Pas de politique arabe sinon de louvoyer entre la peur du
lobby sioniste israélien, et le besoin des pétroles du Golfe et
de ses pétro-dollars.
A l'égard des peuples, c'est le bulldozer contre les Maliens,
ou le refus des mosquées.

Telles sont les trois erreurs théoriques qui ont conduit au
désastre. La première a fait le lit du patronat et de la réaction,
dont la croissance aveugle est l'affaire (dans tous les sens du
mot) ; la seconde a fait le lit du Parti socialiste, qui ne portait
pas le boulet soviétique ; la troisième a fait le lit de l’extrême-droite,
insurpassable sur le plan du nationalisme et du racisme.

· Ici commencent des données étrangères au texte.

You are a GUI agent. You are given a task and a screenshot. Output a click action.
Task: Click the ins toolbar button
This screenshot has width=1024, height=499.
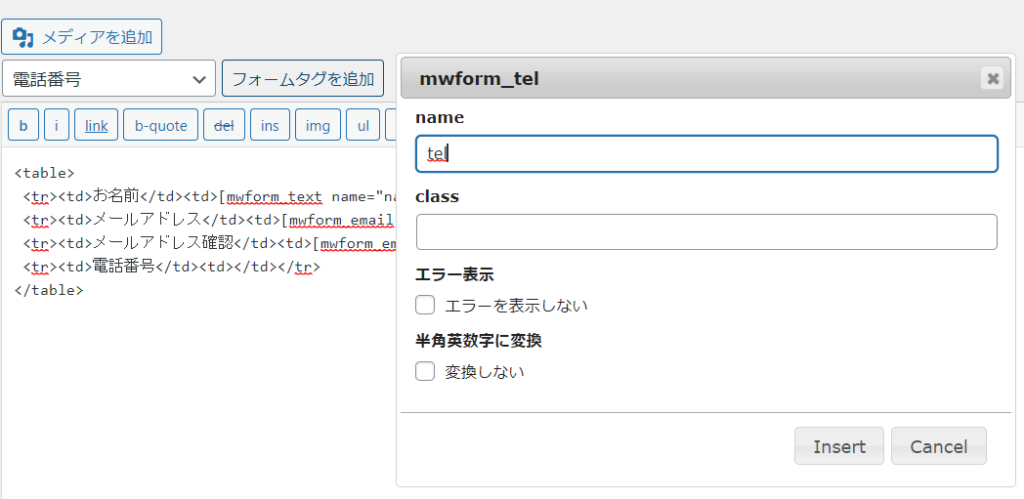(270, 125)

Un parti conservateur peut se passer de théorie et de projet :
« l'empirisme organisateur » suffit pour maintenir des intérêts
et un passé. L'opposition n'a pas d'autre « projet » que de
revenir au pouvoir. Un parti communiste ne peut vivre sans
une vue claire du mouvement de l'histoire et un projet d'avenir
exaltant.
Le problème n'est pas celui de la disparition du parti : avec
la réserve de sacrifices et de fidélité de militants souvent
admirables, le bunker peut tenir longtemps, et ceux qui sont
à la base de cette force sont une composante irremplaçable
de notre histoire. Il ne suffit pas de changer les dirigeants ;
un renouveau véritable exige de tout repenser : l'analyse du
mouvement historique réel, l'écoute des masses et de leurs
aspirations, la méthode de pensée, d'organisation et d'action,
le projet global d'avenir et de culture.
La résurrection du socialisme en France exige une
mutation radicale. Et il n'y a pas de rupture sans ouverture
de l'homme à ce qui le dépasse.
Le problème de la décadence du Parti Communiste français
est celui de la décadence d'une société. Prétention de maintenir
le passé, ou dépassement.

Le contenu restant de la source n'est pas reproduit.